■ **MATERIAL ZUR AUFGABE**:
"""
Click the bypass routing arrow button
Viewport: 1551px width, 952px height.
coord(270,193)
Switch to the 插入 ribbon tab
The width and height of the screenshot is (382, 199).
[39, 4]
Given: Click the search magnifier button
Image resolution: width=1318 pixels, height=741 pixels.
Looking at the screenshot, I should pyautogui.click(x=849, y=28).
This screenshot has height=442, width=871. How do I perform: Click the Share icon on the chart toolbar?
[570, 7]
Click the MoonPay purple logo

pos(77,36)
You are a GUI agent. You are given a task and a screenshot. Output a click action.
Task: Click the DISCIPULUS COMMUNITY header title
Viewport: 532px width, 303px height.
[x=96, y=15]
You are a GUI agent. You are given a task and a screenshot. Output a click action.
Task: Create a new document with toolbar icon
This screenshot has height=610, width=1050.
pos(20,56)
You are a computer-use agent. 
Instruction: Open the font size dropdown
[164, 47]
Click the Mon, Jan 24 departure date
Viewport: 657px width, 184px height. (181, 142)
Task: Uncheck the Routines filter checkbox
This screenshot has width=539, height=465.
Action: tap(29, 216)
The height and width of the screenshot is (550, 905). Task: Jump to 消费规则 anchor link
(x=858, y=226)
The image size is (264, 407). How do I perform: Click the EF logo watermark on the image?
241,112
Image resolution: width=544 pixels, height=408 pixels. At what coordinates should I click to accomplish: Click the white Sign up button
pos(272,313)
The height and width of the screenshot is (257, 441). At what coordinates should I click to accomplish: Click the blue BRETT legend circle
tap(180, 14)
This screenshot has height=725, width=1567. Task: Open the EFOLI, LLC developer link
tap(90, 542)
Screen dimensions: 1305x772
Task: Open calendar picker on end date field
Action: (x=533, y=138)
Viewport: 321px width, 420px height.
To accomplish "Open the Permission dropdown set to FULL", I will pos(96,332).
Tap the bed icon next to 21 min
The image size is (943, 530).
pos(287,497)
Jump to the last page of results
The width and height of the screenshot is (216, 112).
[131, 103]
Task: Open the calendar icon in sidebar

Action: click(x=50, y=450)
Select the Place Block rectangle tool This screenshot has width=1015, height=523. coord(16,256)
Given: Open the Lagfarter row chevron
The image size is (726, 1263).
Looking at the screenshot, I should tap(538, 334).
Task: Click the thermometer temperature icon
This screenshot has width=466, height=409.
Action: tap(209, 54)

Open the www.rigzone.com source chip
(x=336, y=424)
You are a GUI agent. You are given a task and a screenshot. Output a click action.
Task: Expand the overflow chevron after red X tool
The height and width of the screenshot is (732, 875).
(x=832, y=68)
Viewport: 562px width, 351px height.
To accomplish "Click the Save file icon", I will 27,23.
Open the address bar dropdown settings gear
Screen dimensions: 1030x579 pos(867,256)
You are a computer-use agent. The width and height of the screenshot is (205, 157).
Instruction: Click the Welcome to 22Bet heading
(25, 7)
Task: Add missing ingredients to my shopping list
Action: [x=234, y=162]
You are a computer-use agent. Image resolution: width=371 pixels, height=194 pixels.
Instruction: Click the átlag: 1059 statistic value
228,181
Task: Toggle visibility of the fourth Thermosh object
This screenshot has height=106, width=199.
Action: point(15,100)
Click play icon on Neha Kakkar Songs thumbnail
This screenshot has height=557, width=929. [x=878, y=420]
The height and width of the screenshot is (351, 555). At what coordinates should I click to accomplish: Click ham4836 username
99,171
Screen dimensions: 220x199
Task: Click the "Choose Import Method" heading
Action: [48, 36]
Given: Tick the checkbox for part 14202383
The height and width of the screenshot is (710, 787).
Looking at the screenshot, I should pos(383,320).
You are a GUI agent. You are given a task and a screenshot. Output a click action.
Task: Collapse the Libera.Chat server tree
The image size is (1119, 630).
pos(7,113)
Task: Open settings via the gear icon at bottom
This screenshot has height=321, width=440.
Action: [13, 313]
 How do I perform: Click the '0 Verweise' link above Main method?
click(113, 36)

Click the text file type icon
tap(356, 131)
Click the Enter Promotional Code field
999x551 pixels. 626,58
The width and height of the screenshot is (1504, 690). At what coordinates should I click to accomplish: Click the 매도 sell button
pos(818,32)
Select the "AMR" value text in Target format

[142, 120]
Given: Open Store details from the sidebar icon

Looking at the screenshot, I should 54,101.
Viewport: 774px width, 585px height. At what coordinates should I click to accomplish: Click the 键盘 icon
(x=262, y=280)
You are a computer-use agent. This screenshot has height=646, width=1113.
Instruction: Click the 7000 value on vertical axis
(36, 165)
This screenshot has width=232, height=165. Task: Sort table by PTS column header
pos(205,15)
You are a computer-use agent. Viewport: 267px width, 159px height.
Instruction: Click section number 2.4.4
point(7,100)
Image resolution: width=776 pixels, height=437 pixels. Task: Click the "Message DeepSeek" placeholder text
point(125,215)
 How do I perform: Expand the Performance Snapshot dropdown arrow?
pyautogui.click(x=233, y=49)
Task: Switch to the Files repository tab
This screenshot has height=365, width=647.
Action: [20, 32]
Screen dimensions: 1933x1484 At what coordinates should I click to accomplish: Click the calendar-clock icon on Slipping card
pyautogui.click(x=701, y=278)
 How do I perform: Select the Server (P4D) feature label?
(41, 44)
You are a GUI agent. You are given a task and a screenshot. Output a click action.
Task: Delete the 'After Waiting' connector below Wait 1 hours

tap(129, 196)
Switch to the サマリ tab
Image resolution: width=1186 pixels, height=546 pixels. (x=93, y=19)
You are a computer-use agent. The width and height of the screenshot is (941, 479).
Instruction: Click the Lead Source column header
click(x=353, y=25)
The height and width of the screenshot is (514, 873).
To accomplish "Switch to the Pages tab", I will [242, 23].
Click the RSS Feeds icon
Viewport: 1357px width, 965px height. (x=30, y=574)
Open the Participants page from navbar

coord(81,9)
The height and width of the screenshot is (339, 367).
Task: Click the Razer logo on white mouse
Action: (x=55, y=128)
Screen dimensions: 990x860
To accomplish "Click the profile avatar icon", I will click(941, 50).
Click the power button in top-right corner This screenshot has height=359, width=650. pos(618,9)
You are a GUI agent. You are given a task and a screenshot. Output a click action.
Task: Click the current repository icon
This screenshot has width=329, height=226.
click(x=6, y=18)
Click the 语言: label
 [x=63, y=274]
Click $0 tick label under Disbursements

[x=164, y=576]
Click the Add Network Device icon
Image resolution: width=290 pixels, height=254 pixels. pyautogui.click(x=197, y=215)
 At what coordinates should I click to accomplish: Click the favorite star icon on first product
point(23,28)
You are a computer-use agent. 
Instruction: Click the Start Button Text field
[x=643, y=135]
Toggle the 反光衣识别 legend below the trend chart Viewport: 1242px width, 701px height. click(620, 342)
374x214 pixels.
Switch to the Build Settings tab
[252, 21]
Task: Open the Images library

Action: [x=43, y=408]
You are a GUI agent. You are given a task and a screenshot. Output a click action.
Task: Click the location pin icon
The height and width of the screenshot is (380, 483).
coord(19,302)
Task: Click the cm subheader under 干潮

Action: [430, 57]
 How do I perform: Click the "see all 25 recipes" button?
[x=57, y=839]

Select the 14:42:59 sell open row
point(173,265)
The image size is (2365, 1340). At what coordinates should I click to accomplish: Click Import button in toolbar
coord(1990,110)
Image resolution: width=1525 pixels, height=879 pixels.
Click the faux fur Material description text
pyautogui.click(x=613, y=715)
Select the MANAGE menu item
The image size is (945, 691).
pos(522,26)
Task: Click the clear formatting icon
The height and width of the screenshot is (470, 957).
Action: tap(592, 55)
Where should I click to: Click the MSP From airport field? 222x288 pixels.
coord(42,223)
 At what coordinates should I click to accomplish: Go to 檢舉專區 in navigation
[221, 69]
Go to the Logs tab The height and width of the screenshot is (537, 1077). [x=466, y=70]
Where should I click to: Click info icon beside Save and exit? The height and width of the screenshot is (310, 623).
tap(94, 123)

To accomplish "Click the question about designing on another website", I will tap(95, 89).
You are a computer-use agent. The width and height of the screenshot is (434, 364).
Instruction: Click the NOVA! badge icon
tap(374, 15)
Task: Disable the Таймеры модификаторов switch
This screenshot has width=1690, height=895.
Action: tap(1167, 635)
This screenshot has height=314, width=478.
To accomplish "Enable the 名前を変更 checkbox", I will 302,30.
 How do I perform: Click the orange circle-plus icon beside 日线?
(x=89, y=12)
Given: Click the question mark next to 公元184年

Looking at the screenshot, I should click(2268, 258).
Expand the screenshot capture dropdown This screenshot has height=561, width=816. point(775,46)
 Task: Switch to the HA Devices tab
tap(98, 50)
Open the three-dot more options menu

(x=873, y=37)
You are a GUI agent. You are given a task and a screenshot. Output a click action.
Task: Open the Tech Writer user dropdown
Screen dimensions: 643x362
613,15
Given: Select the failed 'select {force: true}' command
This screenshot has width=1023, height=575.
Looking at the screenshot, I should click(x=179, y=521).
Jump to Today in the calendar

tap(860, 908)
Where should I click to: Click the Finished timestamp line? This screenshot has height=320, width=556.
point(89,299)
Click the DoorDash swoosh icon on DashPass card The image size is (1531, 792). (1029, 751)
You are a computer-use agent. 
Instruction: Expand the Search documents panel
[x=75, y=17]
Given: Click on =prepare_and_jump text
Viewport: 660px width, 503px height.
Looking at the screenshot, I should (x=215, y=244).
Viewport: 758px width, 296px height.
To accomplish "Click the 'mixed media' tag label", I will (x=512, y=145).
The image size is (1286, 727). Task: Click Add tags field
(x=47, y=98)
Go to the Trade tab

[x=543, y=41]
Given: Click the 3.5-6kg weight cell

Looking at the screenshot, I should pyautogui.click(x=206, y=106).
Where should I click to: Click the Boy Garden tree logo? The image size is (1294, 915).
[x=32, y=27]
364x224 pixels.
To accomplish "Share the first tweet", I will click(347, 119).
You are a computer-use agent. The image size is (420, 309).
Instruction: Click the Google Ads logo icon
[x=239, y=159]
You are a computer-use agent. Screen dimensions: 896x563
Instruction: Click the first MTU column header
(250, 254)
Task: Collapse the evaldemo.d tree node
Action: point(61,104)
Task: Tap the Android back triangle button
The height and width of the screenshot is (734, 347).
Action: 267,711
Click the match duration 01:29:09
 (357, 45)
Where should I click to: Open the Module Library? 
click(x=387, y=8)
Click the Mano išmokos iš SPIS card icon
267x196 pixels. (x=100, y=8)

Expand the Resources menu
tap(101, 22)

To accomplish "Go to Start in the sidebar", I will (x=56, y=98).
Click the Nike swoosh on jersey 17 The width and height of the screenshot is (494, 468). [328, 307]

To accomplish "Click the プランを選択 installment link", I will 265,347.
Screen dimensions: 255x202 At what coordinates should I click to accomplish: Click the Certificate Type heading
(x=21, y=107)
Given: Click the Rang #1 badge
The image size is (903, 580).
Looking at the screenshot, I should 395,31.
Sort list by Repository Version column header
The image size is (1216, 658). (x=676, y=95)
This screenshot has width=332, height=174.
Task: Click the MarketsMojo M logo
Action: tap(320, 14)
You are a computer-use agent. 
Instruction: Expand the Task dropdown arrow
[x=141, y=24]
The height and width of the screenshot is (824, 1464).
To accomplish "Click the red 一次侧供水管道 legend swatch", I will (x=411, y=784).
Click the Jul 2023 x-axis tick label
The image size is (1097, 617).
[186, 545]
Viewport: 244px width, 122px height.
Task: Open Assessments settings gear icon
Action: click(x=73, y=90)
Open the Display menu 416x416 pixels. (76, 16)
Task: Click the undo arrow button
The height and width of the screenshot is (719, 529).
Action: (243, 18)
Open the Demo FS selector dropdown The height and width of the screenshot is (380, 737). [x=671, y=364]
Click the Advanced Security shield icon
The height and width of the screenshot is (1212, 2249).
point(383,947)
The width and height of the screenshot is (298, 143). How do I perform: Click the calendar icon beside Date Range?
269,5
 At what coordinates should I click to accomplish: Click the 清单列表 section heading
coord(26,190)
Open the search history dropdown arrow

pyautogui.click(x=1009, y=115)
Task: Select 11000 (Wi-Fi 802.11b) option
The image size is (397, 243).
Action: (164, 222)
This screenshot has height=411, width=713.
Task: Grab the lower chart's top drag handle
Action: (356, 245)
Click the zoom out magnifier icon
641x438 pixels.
"""
■ **AUFGABE**: Wiederhole unverändert die Zeilen vom Beginn der Einträge bis einschließlich der Zeile mit „pos(287,497)“. Gib nur diese Zeilen wieder.

■ **GELÖSTE AUFGABE**:
Click the bypass routing arrow button
Viewport: 1551px width, 952px height.
coord(270,193)
Switch to the 插入 ribbon tab
The width and height of the screenshot is (382, 199).
[39, 4]
Given: Click the search magnifier button
Image resolution: width=1318 pixels, height=741 pixels.
Looking at the screenshot, I should pyautogui.click(x=849, y=28).
This screenshot has height=442, width=871. How do I perform: Click the Share icon on the chart toolbar?
[570, 7]
Click the MoonPay purple logo

pos(77,36)
You are a GUI agent. You are given a task and a screenshot. Output a click action.
Task: Click the DISCIPULUS COMMUNITY header title
Viewport: 532px width, 303px height.
[x=96, y=15]
You are a GUI agent. You are given a task and a screenshot. Output a click action.
Task: Create a new document with toolbar icon
This screenshot has height=610, width=1050.
pos(20,56)
You are a computer-use agent. 
Instruction: Open the font size dropdown
[164, 47]
Click the Mon, Jan 24 departure date
Viewport: 657px width, 184px height. (181, 142)
Task: Uncheck the Routines filter checkbox
This screenshot has width=539, height=465.
Action: tap(29, 216)
The height and width of the screenshot is (550, 905). Task: Jump to 消费规则 anchor link
(x=858, y=226)
The image size is (264, 407). How do I perform: Click the EF logo watermark on the image?
241,112
Image resolution: width=544 pixels, height=408 pixels. At what coordinates should I click to accomplish: Click the white Sign up button
pos(272,313)
The height and width of the screenshot is (257, 441). At what coordinates should I click to accomplish: Click the blue BRETT legend circle
tap(180, 14)
This screenshot has height=725, width=1567. Task: Open the EFOLI, LLC developer link
tap(90, 542)
Screen dimensions: 1305x772
Task: Open calendar picker on end date field
Action: (x=533, y=138)
Viewport: 321px width, 420px height.
To accomplish "Open the Permission dropdown set to FULL", I will pos(96,332).
Tap the bed icon next to 21 min
The image size is (943, 530).
pos(287,497)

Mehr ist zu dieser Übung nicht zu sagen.